We also have on file a registration statement with the Securities and Exchange Commission, which is effective for the issuance of up to $50.0 million aggregate principal amount of common stock, debt securities and warrants. To date we have issued approximately $43.6 million of common stock under the shelf registration.
We believe that our expected operating cash flows, together with borrowings under our credit facility ($50.0 million of which was available as of June 30, 2008 and expires on February 15, 2013) and $25.4 million available under our capital lease facility will be sufficient to meet our operating expenses, working capital and capital expenditure requirements as well as our debt service and other contractual obligations for the next twelve months. However, our ability to comply with debt financial covenants, pay principal or interest and refinance our debt obligations will depend on our future operating performance as well as competitive, legislative, regulatory, business and other factors beyond our control.
CERTAIN CONTRACTUAL COMMITMENTS AND INDEMNITIES
We operate a reverse osmosis water treatment plant owned by the Capistrano Valley Water District (“CVWD”) under a twenty-year operating agreement. The agreement contains three guarantees related to our performance during the term of the agreement. The agreement provides for us to pay liquidated damages in the event we fail to perform for reasons other than those caused by “uncontrollable circumstances,” as such term is defined in the agreement.
During the term of the agreement, we may be liable for liquidated damages relating to any lost payments from a financial assistance agreement CVWD has with a state water agency, up to a maximum of $1.4 million per contract year. We have also made guarantees to CVWD with respect to the quantity of finished water produced by the facility. In the event the actual number of acre feet of finished water delivered is less than the water delivery guarantee, we are required to pay liquidated damages of approximately $600 per acre foot of shortfall, up to a maximum of 15.8 acre feet per day. Finally, we have made guarantees with respect to seven measurable finished water quality standards. Liquidated damages for failure to meet these quality standards range from $100 to $400 per day per failed quality standard (up to a maximum of $2,800 per day), depending on the number of violations per contract year. The CVWD has not asserted any claims for liquidated damages pursuant to these guarantees through the date of this report.

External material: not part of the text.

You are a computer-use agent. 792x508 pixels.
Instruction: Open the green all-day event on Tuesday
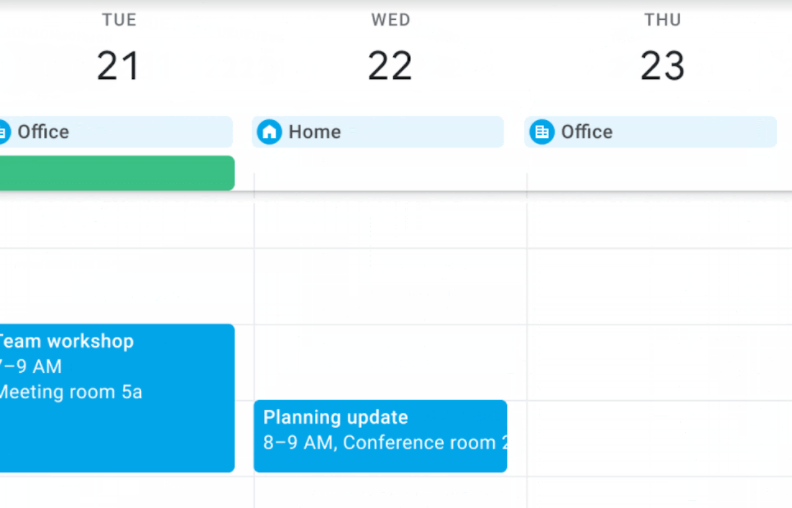tap(117, 173)
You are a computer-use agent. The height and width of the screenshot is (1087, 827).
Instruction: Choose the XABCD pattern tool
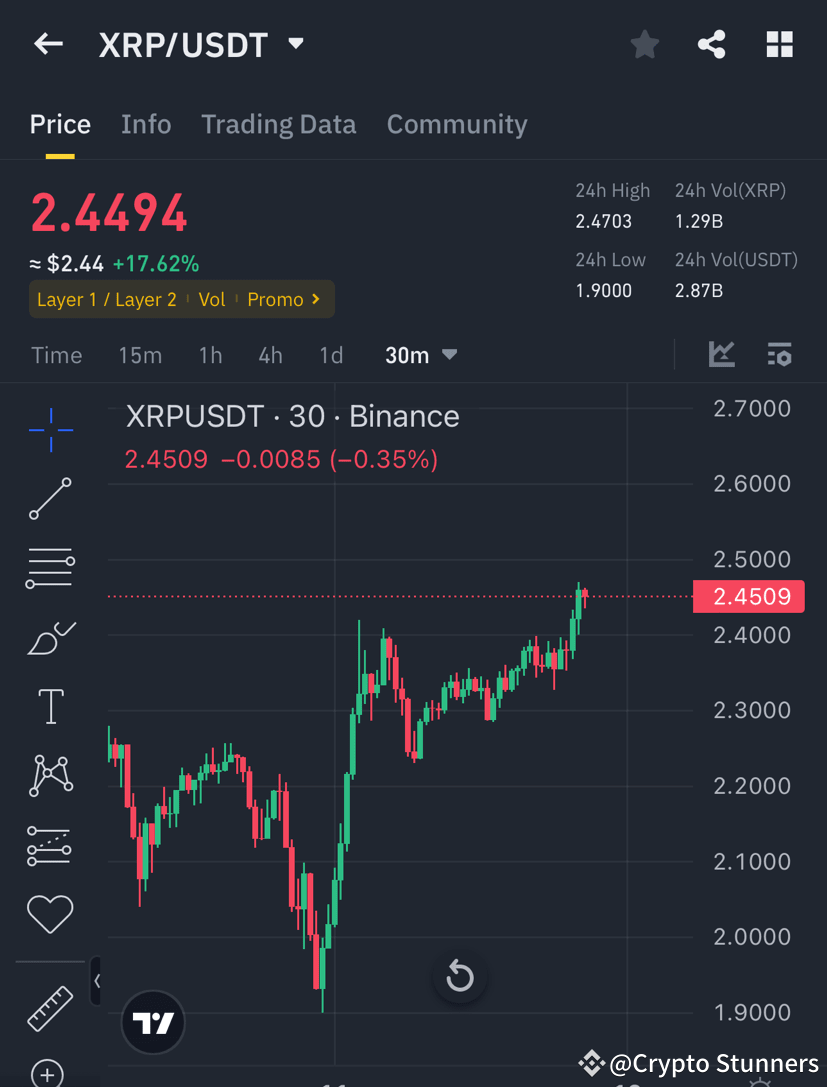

As part of the financing for this project, the CVWD sold insured municipal bonds. We entered into an agreement with the bond insurer to guarantee our performance under the service contract, subject to certain liability caps to the bond insurer in the event of a default. During the twenty-year operation of the facility, such liability caps will not exceed an amount equal to $4.0 million plus an amount no greater than the replacement cost of the actual reverse osmosis filtration unit within the facility, estimated to be approximately $1.5 million.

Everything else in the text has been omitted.